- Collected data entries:
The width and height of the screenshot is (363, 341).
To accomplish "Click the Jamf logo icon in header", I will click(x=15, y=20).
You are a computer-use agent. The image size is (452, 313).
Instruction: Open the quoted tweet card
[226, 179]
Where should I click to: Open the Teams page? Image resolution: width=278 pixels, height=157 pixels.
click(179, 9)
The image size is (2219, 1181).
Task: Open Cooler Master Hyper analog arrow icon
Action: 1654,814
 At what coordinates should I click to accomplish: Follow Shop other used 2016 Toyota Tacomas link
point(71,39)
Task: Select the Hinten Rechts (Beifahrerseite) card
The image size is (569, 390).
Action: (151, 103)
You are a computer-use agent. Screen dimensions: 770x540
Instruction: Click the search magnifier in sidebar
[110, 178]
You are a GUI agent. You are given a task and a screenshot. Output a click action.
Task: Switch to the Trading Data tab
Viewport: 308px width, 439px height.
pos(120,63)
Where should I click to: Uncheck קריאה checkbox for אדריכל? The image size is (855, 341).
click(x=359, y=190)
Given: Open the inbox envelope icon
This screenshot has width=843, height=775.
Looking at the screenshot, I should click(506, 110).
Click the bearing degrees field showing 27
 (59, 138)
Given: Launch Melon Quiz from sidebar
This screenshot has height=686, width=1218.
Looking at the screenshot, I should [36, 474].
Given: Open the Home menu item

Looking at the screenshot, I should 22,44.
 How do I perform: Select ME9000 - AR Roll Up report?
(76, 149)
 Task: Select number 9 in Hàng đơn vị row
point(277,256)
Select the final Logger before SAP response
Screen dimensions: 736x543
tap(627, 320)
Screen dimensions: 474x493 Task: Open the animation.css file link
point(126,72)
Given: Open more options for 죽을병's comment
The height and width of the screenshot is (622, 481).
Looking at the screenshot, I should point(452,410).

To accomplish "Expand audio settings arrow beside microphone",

- Task prompt: Filter the entries down to the lines containing "agent". Copy each of those lines.

- Reply to the exercise:
You are a computer-use agent. The image size is (452, 313).
You are a computer-use agent. Screen dimensions: 770x540
You are a GUI agent. You are given a task and a screenshot. Output a click action.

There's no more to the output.